Los Angeles Moment No. 3: Bastide, in West Hollywood on Melrose Place, has routinely made that city's best-of lists during the last few years. I'm looking forward, the day after passing my defense in Santa Barbara, to a leisurely meal of the restaurant's celebrated Provencal-California cuisine.

The restaurant is the apotheosis of L.A. style. The main dining room is outdoors. The interior dining room might as well be; one of its walls is floor-to-ceiling ferns. A staff in black suits circulates amid the white walls, and the clientele, dressed to the nines, spends much more time eyeballing people at other tables than the people they are seated with. When I go to the restroom, a woman stops me and asks, "Who made that shirt? Is it silk? My husband would look good in it. What size is it?"

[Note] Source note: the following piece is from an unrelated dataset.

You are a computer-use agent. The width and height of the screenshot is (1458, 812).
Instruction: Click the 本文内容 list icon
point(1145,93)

When David and I are handed our menus, I am startled. "This is not Provencal cuisine," I say to our sever. "It's ... it's ... French molecular cuisine."

"Very astute," he says. "We hired a new chef two months ago and we are no longer doing Provencal food." The new chef turns out to be Ludovic Lefebvre, famous in L.A. for A) looking like a rock star and B) turning L'Orangerie into one of L.A.'s hot spots. He is the author of a new cookbook, Crave, that explores food from the perspective of each of the five senses.

Lefebvre's approach is to cook basically with French style and technique but to mix it up with the molecular style made famous at El Bulli in Spain and practiced by Richard Blais here at Bazaar. In fact, an amuse bouche here is a shot glass of blended foie gras much like Blais' milkshake. There's also a deconstructed Bloody Mary of glittering gels served on a big spoon.

I start with lump crabmeat with fresh yuzu oil, tomato consomme and lemongrass spiked with green tea and -- huh? -- sumac. I have to say, as beautiful as the dish is, its variegated flavors completely overwhelm the crab itself. David makes the better choice with prawns marinated in pistachio oil, served with caviar foam and pink grapefruit gelee with honey, avocado bavarois and some Oestra caviar.

My entree is amazing -- a decon-structed lobster. There is the meat of a claw marinated in yellow pepper jelly and served with red beet sorbet, sea salt and roasted beets. There is tail meat infused with smoked black tea served with passion fruit and fried vermicelli and clams. David orders dorade poached in seaweed, accompanied by tomato, crab, sea beans and lychees simmered in wasabi oil. "This is the fanciest food I've ever eaten," he says.

For dessert, I order ginger glace with blood orange slices, and David picks a chocolate tart. Both, a bit simpler, remind me more of the food I ate at L'Orangerie a few years back.

Los Angeles Moment No. 4: "You'll love it," my friend Peter says, as we drive to the French Quarter on Santa Monica Boulevard for Sunday brunch. "It's inexpensive, tastes good and is campy as hell."

Imagine that the Colonnade assumed the look of a gigantic wrought-iron gazebo. It's gays and grays for days here and the food is not the least bit French. But chicken roasted in Thai peanut sauce was actually good.